The cause of the cramps
Though there are many reasons for cramping muscles, they often occur during or immediately after exercise, which is called exercise associated muscle cramping or EAMC for short.
Many people believe that running in warm weather predisposes them to EAMC, but really, cramps can occur in cold and moderate temperatures as well. A popular belief is that electrolyte losses and severe dehydration during exercise can cause EAMC, but research hasn’t necessarily supported this.
There is now a growing body of scientific evidence suggesting that cramping may be due to a temporary alteration in nerve and muscle control related to fatigued muscles. You can think of the nerve and muscle interface as an electrical circuit where the nerve is the electricity that supplies the muscle, causing a muscle contraction. Muscle fatigue can occur because of increased running intensity (like when you’re running faster during a race than your normal training pace) after inadequate conditioning. Once the race is over, the electrical supply (the nerve) to the muscle may be altered, resulting in the cramping sensation.

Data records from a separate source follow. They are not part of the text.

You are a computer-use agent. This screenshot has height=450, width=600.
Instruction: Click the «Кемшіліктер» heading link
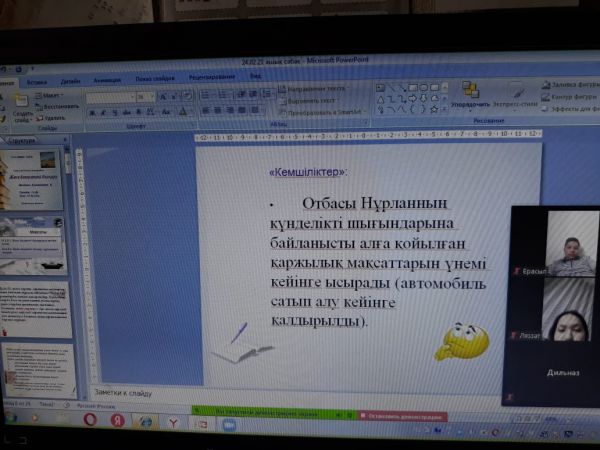click(308, 172)
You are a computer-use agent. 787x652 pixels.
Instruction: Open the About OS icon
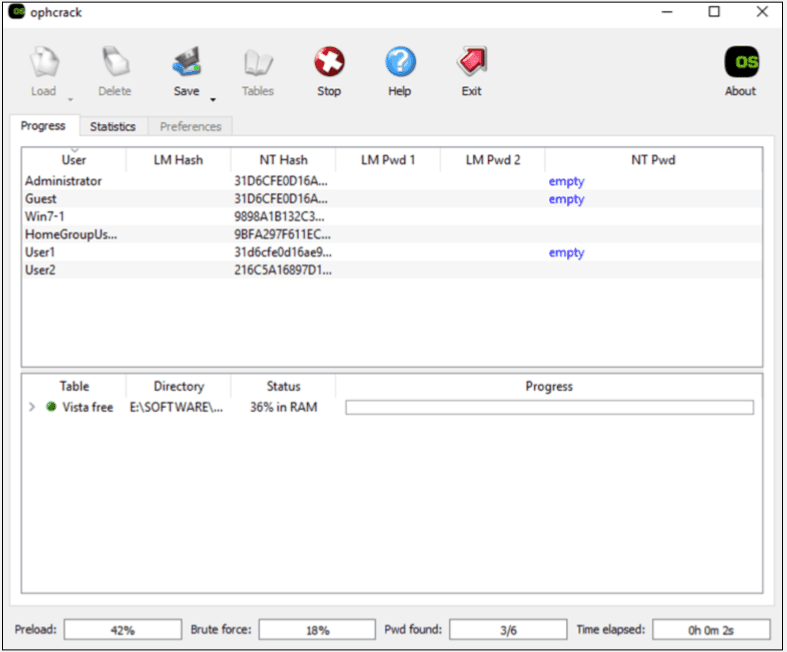(740, 64)
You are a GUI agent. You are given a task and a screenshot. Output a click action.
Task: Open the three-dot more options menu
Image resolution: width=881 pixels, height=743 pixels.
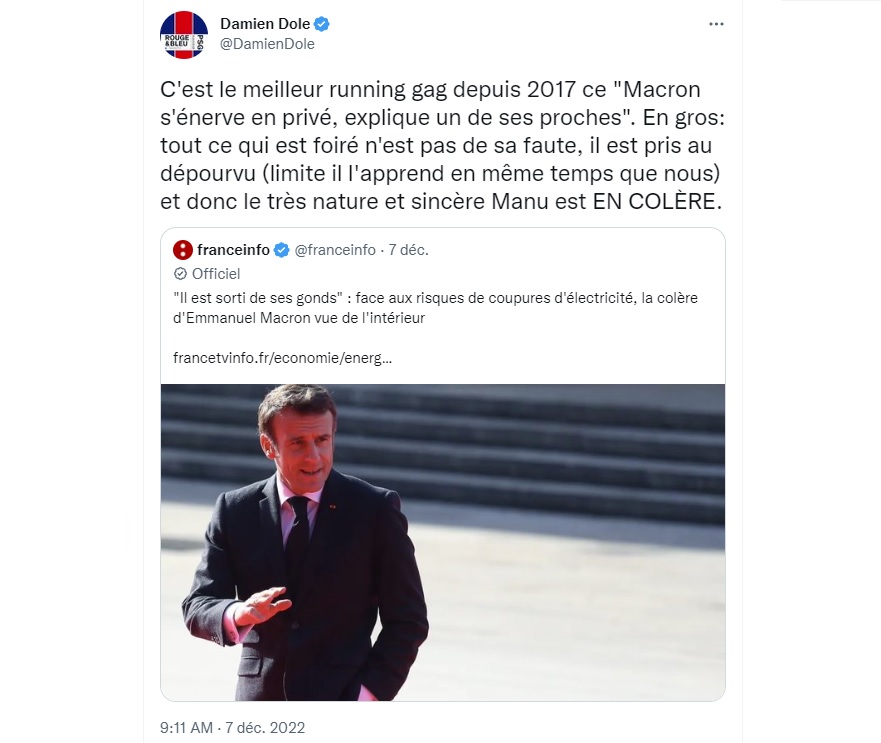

Some other common reasons for cramping include a prior history of tendon or ligament injury, your genes and poor conditioning.
How to treat muscle cramps
Luckily, there are a few simple ways to help prevent and relieve muscle cramps.
Passive stretching of the affected muscle
Stretching it out can help end a cramp. For example, if you have a hamstring cramp, straighten your leg by extending your knee to stretch out the affected hamstring.
Massage the muscle
Gentle massage may offer some relief, too. You can lightly knead your sore muscles to loosen them up or even apply some heat to the area to help your muscles relax.
Treat your body well
Maintain proper muscle conditioning, get adequate rest between training sessions and stretch regularly. Decreasing your stride length (the distance between successive points of contact of the same foot) can also be helpful.
Mix things up
Especially for long distances, it's important to change your stride rate, foot strike pattern, or running form periodically to help avoid muscle fatigue by activating your leg muscles differently, which also gives well-deserved rest to your working leg muscles.
When to see your doctor
Muscle cramps usually go away on their own and shouldn’t cause too much alarm. But there are some instances when it’s best to get checked out by a professional. These include:
- Excessive pain and discomfort.
- Leg swelling, redness or skin changes.
- Muscle weakness.
- Cramping that reoccurs often and doesn’t get better with self-care.